** Selected text follows **

Who will replace Billy Graham?

What a legacy. So many people over decades owe it to this man that they found Christ and began their journey of faith. Scandal free over the length of his ministry he is an example for all, and an example of someone who lived out his convictions faithfully. To receive a ‘well done good and faithful servant’ surely is the highest accolade that any of us will ever receive. He stood as a symbol and a sign of the power of the Cross of Jesus to transform lives. His passing probably marks the close of an era… will he be replaced?

Thank God for the many faithful evangelists who in different ways seek to present clearly the path to the heart of the Father through the cross. However, could there be a new era breaking forth for us in these years… an era that might look a little different to the one that is passing?

I sat and watched as an evangelist asked some younger people ‘why God should let them into his heaven?’ (of course that is an interesting question, to say the least!!). One put up his hand and said – my hope is that I have sought to follow Christ. The answer was not good enough! The correct answer was that he was not worthy to enter, that his only plea was the blood of Christ. His answer was not only wrong but would mean that he would not be given permission to enter heaven. The evangelist then called for him and all others to come to the cross.

I have dialogued with another who explained very clearly that he had discovered that a certain person they had befriended was not ‘good soil’ and that he had wasted time with that person, the evidence being the person was not prepared to attend an Alpha course.

I lived near a town where an evangelist had come to it and in one weekend some 200 had responded to salvation. This in a town where the evangelical population was minimal. Had 200 responded – maybe at some level. Probably after the dust had settled 2 or 3 had come to a place of faith. That is wonderful, but to suggest 200?

The early church did not seem to have staggering growth. Of course growth is not linear, there are growth spurts for sure, but if we level it out then over the first 300 years we can pretty much see a growth rate that computes to 40% per decade. Start a church with a house group (say 10 people) and over the next 10 years another 4 come to faith. Not staggering but consistent, and in a way that deeply affected the deep structure of empire.

Paul planted a church in Corinth, among many other places. This was a wild place, the term ‘to act as a Corinthian’ being a way to insult someone and to suggest that they had no reasonable constraints on them. The city was around 250,000 so not a small place. The body of believers? Well apparently some 6 or so years after he left and was now writing his letters they could all fit in one house. He writes to the Roman church from Corinth sending greetings from:

Gaius, who is host to me and to the whole church, greets you (Rom. 16: 23).

** End of Selected text **

● Your objective: Condense the paragraph of the Billy Graham text that opens "The early church did not seem to have staggering growth" into a shorter version that keeps its main facts. Rely only on the text about Billy Graham's legacy for this work.

** Data shown follows **

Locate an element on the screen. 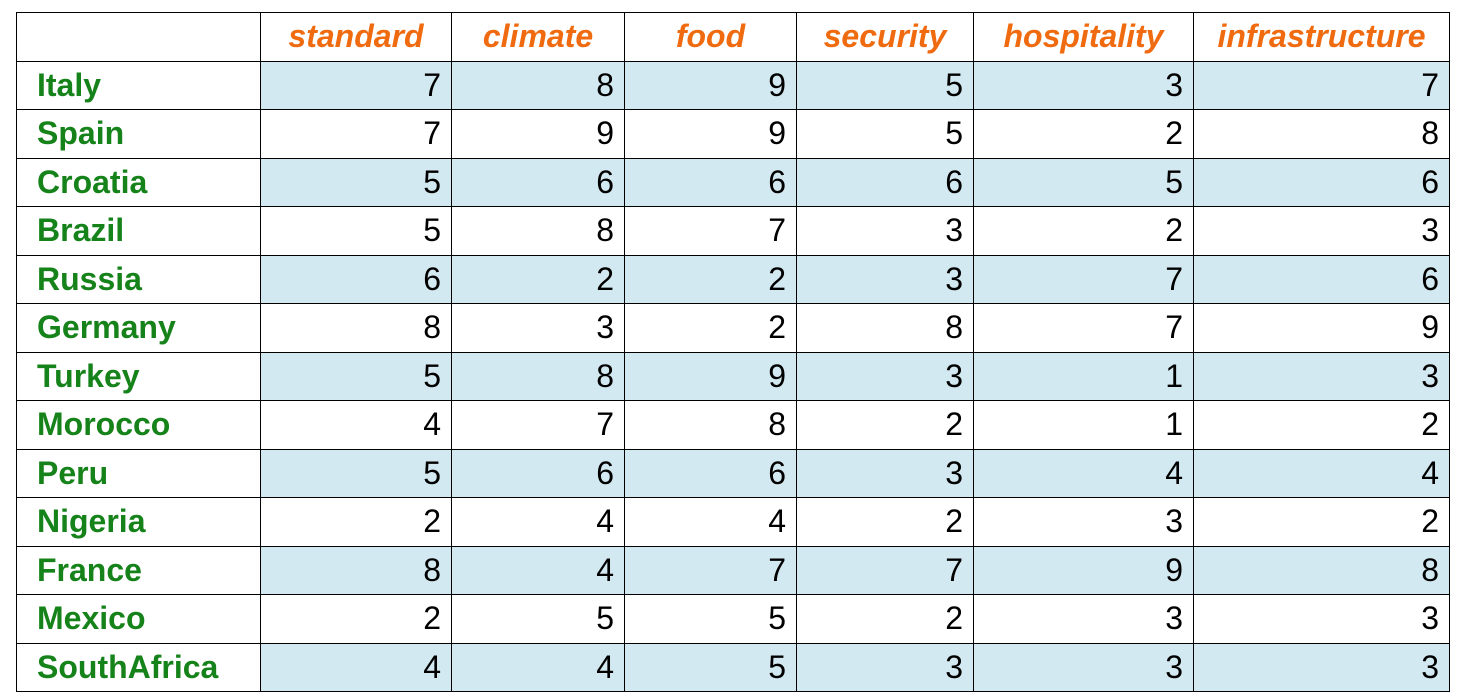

** End of Data shown **

● Exercise response: The early church's growth was not staggering. Growth is not linear and has spurts, but averaged over the first 300 years it comes to roughly 40% per decade. For example, a house group of 10 people would see another 4 come to faith over 10 years. That growth was modest but consistent, and it deeply affected the deep structure of empire.